Outros com quem Haynes trabalhou na sequência foram os pianistas George Shearing e Lennie Tristano, e um não podia ser mais diferente do que o outro - Shearing, doce e comunicativo; Tristano, amargo e introspetivo -, e com a turma da Costa Oeste: Stan Getz, Gerry Mulligan, Art Pepper. Até aí, tudo bem. Mas o que o terá feito encarar durante anos os colossais Eric Dolphy, John Coltrane e Sonny Rollins, quando eles estavam demolindo a música com seus saxofones? Pode ter sido uma preparação para o que Haynes enfrentaria depois: o jazz dos anos 1970, mais difícil ainda de entender, com jovens como Chick Corea, Archie Shepp, Jack DeJohnette e Alice Coltrane. Haynes, já veterano, foi chamado a tocar com todos eles e, fechando o gigantesco arco, apresentou-se, pasme, com os Allman Brothers e com outros roqueiros. E sabe quem se declarou seu fã? Charlie Watts, baterista dos Rolling Stones. Ou seja, Haynes foi quase que do ragtime ao rock em sua carreira.

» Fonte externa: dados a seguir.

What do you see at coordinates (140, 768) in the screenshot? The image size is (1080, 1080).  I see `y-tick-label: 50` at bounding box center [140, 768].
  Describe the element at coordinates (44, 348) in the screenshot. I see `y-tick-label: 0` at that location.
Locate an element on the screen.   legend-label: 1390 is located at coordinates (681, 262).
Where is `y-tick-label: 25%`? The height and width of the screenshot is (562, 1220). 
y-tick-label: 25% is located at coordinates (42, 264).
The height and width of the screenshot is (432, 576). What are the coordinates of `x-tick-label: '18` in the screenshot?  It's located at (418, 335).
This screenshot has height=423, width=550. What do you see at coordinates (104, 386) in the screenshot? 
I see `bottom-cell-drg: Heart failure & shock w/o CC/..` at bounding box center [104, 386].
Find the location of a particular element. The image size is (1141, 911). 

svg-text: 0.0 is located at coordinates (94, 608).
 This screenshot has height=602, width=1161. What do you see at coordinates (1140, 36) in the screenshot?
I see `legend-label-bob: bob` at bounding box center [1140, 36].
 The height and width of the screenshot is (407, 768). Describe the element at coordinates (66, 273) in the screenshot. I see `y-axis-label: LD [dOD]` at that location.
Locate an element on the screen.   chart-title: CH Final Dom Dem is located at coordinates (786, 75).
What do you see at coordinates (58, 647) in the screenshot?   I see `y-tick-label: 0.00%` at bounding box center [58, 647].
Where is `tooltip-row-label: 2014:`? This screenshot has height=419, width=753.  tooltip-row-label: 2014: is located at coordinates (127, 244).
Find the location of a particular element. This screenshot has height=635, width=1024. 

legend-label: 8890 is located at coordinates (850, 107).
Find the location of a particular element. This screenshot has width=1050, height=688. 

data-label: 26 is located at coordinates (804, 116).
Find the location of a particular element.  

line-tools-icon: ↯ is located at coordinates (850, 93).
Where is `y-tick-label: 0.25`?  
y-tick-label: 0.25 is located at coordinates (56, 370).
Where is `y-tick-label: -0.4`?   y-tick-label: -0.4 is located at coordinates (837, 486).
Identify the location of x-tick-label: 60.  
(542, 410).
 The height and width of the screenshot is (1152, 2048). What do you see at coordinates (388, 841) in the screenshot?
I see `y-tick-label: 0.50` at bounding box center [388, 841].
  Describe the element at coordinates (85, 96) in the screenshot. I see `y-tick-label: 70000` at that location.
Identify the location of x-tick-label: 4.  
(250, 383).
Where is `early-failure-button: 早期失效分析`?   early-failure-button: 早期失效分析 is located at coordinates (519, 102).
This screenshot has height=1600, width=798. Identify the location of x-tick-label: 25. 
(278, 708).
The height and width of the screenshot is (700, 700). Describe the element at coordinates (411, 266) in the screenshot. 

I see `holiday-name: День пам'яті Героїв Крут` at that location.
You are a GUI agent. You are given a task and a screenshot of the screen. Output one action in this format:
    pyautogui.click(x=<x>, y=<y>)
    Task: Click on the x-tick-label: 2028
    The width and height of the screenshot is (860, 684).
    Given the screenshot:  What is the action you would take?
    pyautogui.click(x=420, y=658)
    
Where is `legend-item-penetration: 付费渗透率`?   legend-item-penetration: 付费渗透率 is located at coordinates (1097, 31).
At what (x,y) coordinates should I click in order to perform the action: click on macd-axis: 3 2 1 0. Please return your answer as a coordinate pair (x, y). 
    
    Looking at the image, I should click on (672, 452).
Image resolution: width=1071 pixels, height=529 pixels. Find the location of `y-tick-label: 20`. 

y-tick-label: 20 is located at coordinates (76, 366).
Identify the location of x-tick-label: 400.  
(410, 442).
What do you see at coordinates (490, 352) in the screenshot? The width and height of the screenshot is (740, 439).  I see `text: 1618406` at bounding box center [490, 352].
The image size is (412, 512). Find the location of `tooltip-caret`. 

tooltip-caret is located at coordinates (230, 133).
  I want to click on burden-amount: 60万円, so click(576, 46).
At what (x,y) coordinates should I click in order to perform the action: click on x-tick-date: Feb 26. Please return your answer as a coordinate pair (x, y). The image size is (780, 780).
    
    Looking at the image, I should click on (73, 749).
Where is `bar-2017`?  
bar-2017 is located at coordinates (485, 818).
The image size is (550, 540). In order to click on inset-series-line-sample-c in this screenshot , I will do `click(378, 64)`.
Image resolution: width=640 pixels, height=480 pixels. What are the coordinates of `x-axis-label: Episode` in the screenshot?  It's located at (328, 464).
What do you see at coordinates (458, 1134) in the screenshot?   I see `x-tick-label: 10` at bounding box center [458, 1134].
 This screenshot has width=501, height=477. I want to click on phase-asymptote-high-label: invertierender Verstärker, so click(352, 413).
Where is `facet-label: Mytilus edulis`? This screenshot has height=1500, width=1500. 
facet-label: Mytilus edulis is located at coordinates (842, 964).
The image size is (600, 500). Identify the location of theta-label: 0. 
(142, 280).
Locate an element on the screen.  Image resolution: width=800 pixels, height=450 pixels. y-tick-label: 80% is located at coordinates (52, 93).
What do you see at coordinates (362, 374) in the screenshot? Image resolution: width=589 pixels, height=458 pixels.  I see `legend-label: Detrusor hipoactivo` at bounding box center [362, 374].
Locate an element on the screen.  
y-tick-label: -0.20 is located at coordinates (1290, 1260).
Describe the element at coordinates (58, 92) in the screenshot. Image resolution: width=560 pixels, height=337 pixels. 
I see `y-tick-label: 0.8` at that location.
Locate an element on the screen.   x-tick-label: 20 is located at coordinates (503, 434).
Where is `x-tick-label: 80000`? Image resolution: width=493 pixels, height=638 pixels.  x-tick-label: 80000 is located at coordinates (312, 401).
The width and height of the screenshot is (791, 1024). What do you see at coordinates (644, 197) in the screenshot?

É este o homem que, com quase um século de vida, ainda faz música com as baquetas e as escovinhas, nas noites de Nova Iorque. É uma testemunha viva da música de dois séculos e um de seus mais ilustres praticantes.
Se eu tivesse ido ao Blue Note naquela semana, tentaria falar com Haynes depois do concerto. Mas talvez não lhe fizesse a pergunta óbvia: "Como o senhor se sente na condição de uma lenda viva do jazz?"
Ele poderia responder: "Não tenho culpa se as outras lendas morreram!"
Jornalista e escritor brasileiro, autor de, entre outros, Chega de Saudade - A História e as Histórias da Bossa Nova (Tinta da China).